__Task statement__
Transcribe the material without changes, starting with the line containing "395x202 pixels." and going on through the last line of the material.

__Listed records__
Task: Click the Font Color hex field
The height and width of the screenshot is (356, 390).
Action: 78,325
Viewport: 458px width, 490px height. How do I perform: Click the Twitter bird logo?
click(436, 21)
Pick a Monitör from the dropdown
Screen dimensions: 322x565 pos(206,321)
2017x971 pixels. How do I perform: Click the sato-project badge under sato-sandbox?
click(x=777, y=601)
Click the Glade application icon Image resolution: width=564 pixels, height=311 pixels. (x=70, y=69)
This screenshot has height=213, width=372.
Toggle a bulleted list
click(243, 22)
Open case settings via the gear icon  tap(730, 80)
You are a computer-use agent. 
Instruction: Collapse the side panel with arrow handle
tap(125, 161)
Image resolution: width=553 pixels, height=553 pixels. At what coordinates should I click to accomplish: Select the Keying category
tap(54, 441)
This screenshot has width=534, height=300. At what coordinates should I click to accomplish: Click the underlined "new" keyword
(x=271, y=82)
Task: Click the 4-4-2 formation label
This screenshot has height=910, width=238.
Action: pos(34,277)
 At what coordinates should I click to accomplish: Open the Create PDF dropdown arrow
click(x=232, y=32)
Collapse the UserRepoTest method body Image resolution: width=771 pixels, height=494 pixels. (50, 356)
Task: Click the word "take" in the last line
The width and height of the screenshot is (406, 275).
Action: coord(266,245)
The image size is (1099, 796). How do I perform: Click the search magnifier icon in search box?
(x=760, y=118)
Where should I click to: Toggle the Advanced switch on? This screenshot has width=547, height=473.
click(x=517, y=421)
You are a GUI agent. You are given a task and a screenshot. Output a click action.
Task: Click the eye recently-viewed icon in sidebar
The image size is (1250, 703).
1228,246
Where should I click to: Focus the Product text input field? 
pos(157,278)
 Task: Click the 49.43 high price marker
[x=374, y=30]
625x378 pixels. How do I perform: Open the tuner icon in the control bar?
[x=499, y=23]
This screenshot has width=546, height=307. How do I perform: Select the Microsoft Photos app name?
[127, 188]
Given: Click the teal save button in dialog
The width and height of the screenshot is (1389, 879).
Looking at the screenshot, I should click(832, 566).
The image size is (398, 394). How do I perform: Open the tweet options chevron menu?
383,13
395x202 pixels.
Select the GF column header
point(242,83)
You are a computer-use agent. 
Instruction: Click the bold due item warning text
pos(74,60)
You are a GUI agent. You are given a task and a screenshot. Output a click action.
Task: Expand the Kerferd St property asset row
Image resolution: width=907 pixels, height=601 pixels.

__Expected answer__
395x202 pixels.
Select the GF column header
point(242,83)
You are a computer-use agent. 
Instruction: Click the bold due item warning text
pos(74,60)
You are a GUI agent. You are given a task and a screenshot. Output a click action.
Task: Expand the Kerferd St property asset row
Image resolution: width=907 pixels, height=601 pixels.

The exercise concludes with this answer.